Compatibility path based binding algorithm for interconnect reduction in high level synthesis

This paper describes a register and functional unit (FU) binding algorithm in high level synthesis. Our algorithm targets the reduction of multiplexer inputs. Since multiplexers connect multiple inputs to FUs or registers, the multiplexer count is a good indicator of the interconnect complexity. Reducing the number of multiplexer inputs results in reducing interconnect cost. Specifically, our algorithm constructs a weighted and ordered compatibility graph, and binds operations that form a long path in the graph together. As a result, operations with many flow dependencies and common inputs are bound to same FU, leading to a small number of FU inputs. In addition, the operation variables generated by a single FU are assigned to the same register so that connections between FUs and registers are reduced. We have implemented our algorithm within a MATLAB to Verilog conversion tool, and applied it to a suite of benchmark programs.
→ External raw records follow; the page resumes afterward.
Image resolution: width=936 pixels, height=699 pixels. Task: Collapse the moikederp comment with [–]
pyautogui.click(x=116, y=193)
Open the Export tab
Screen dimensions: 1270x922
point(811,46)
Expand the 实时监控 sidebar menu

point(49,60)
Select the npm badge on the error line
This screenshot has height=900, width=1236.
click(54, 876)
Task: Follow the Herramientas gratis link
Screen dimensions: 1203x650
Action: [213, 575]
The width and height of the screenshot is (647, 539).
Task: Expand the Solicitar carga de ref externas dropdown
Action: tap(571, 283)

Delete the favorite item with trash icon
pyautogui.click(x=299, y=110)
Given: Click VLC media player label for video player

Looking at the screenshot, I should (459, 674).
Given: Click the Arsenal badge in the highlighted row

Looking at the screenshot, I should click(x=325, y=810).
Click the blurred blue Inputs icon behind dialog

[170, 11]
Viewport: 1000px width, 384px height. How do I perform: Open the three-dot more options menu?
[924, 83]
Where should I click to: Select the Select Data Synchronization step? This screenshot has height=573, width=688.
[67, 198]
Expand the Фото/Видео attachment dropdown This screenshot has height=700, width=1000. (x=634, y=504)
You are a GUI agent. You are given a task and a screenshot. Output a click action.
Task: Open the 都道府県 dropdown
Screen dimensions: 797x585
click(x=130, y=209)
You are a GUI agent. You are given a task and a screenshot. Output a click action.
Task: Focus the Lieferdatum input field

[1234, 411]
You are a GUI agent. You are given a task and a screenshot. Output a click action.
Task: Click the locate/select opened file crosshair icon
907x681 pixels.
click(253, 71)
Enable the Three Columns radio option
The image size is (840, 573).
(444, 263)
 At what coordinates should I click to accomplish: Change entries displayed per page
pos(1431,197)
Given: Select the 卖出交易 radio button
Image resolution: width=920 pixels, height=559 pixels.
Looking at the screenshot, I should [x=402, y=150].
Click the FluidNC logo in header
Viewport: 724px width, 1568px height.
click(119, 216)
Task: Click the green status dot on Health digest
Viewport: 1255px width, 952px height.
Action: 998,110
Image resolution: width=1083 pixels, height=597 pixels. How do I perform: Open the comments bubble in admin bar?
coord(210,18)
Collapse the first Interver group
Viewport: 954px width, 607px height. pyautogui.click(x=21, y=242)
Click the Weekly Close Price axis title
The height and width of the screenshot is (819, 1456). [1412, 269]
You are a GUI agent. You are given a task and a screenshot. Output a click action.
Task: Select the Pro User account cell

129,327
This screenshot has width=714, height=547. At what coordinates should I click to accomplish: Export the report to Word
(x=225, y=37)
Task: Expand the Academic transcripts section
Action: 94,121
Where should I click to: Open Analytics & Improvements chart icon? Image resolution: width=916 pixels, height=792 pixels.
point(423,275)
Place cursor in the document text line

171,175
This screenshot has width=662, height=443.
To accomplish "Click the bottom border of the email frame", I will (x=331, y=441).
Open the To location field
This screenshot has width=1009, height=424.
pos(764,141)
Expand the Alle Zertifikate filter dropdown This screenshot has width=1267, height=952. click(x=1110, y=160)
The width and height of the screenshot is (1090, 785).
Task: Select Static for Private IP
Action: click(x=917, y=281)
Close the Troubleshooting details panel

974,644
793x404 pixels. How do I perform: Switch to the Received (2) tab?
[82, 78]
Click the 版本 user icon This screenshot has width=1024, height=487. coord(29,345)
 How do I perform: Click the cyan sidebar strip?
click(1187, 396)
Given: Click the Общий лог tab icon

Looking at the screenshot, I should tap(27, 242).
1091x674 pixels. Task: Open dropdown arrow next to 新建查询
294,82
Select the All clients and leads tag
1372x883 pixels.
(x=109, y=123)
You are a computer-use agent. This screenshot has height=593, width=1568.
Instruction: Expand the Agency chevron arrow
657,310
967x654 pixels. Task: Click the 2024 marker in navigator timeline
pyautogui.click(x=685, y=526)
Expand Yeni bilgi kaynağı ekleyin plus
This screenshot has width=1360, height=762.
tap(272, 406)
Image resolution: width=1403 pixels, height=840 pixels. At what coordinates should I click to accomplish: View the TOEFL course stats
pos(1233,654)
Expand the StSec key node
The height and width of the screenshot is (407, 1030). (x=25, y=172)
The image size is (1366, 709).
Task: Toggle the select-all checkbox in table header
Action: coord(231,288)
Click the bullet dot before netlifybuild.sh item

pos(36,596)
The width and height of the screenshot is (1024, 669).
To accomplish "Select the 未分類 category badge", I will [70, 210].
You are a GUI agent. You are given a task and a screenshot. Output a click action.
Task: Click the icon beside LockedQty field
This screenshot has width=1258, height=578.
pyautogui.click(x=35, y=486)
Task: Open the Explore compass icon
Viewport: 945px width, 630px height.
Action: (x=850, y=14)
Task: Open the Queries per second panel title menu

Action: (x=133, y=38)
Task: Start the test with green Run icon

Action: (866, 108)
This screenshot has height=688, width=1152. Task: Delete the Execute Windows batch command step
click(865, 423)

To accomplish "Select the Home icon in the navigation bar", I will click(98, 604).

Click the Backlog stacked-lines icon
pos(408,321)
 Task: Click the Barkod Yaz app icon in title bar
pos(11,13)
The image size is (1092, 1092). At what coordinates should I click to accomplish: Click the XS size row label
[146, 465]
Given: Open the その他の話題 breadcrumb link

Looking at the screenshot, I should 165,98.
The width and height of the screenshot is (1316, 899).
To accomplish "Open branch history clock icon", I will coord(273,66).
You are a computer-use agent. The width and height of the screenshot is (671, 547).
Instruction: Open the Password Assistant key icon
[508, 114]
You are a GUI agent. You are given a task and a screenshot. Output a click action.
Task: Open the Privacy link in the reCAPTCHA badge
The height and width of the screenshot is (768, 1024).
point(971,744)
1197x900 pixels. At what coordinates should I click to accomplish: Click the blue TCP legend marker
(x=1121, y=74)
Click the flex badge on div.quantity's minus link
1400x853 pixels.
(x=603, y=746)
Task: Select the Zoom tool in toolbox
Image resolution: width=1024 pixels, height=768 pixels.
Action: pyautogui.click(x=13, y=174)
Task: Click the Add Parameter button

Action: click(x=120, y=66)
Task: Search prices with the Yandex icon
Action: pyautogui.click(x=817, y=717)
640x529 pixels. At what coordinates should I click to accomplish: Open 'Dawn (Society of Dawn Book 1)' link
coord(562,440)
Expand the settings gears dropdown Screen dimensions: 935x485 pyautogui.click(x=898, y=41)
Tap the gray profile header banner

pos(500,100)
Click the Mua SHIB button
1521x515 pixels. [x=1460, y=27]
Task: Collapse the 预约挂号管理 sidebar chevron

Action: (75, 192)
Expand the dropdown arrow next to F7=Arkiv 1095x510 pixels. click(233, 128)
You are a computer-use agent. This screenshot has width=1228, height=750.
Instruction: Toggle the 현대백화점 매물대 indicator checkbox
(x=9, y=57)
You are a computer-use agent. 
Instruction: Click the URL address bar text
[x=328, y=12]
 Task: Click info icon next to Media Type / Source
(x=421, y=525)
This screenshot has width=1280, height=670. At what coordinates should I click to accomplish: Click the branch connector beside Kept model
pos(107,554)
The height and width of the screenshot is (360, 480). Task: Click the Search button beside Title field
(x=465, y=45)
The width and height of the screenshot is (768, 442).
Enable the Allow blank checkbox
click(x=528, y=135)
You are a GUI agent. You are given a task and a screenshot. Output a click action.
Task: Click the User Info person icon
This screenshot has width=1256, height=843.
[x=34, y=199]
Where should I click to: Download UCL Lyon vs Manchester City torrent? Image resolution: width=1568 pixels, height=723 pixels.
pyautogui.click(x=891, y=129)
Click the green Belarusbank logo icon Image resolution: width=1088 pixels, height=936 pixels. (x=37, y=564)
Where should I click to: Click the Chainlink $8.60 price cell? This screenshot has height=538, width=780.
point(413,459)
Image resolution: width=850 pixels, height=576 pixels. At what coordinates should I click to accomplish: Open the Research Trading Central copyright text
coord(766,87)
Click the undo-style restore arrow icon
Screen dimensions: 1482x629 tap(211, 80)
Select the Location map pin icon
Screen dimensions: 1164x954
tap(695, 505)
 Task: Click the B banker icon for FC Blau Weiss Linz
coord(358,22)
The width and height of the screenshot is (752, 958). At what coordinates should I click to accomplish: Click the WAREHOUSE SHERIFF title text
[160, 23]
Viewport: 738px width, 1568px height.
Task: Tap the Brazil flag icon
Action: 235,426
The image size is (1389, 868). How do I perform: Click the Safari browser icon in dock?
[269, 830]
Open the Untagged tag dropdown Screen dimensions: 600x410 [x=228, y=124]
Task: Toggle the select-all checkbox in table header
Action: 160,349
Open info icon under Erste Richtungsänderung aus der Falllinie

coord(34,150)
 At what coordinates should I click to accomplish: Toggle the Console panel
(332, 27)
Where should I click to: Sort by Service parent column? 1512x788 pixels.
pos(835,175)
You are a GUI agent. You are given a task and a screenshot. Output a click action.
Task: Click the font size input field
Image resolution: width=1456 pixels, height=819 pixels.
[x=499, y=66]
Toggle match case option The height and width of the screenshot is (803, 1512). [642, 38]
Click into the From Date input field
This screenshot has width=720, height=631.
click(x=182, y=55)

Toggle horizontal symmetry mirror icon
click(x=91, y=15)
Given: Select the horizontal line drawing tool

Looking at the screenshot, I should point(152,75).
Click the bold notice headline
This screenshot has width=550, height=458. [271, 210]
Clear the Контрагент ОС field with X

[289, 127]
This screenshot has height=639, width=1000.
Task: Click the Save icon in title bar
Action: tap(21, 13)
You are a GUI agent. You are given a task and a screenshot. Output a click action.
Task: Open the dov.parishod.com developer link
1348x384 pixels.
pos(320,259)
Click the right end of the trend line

Our experimental results have shown that the proposed scheme achieves 11.8%, 43.6% and 58.8% multiplexer input count reduction on average over weighted bipartite matching algorithm, k-cofamily algorithm and left edge algorithm, respectively. To assess the impact on interconnect reduction, we have generated layouts of the circuits from our Verilog description. It is shown that our approach delivers a 10.1% reduction in total wire-length of global interconnects with minor area overhead of register and FUs in comparison to the best previously proposed scheme.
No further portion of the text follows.